After signing with REO, Paul told them about the good experiences he’d had while with The Rebels working with Norm Petty (Buddy Holly producer) in Clovis, New Mexico. They spent a month there, where he pitched different pre-written songs to the band. They convinced Petty to release the album on his Evolution Records label. By the time it was on the shelves for Christmas in ’69, Degan had left for an ill-fated Privelege reunion. But when that fell apart, he was back in the Gallery fold by the following spring. Meanwhile, Mack also left for other projects once the recordings were done. It was also rumoured the group had lost out on an eastern US tour because some clubs didn’t want a mixed colour group, as Mack was of African descent.

The album was full of experimental melodic and psychadelic garage pop, and not one song was written by anyone in the band. The first single was the title track, written by The Fireballs’ George Tomsco and his wife Barbara. It climbed to #54 on the Canadian charts, and its ten-week stay on the charts fuelled a western Canadian tour. Although Mack appeared on the album, he wasn’t credited. Instead, newcomer Henry Small was, without singing or playing a note, even though his vocals and violin brought another dimension to the group’s live shows.

By April a second single was released, but “Ev’ry Man Hear Different Music” was cut from the original sessions with Petty. It made it as high as #78 and stayed on the charts for nine weeks. “House On Soul Hill,” the lead-off track from the album became the third single that summer, but failed to crack the top 100.

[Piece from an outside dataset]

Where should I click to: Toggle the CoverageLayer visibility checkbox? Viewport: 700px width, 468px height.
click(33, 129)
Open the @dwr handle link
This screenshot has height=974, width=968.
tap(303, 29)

Frustrated with where the band was going, they called it quits after their contract with REO was up in March of 1971. Small joined Scrubbaloe Caine, then moved to Vancouver where he formed Small Wonder and then joined Prism after a couple of years on the road as part of Burton Cummings‘ band. He then went solo and currently does production and management work. McHugh also moved to Vancouver and became a producer. McAndrew, Marley and Degan all stayed in Calgary and became session players, while Paul got out of the business all together.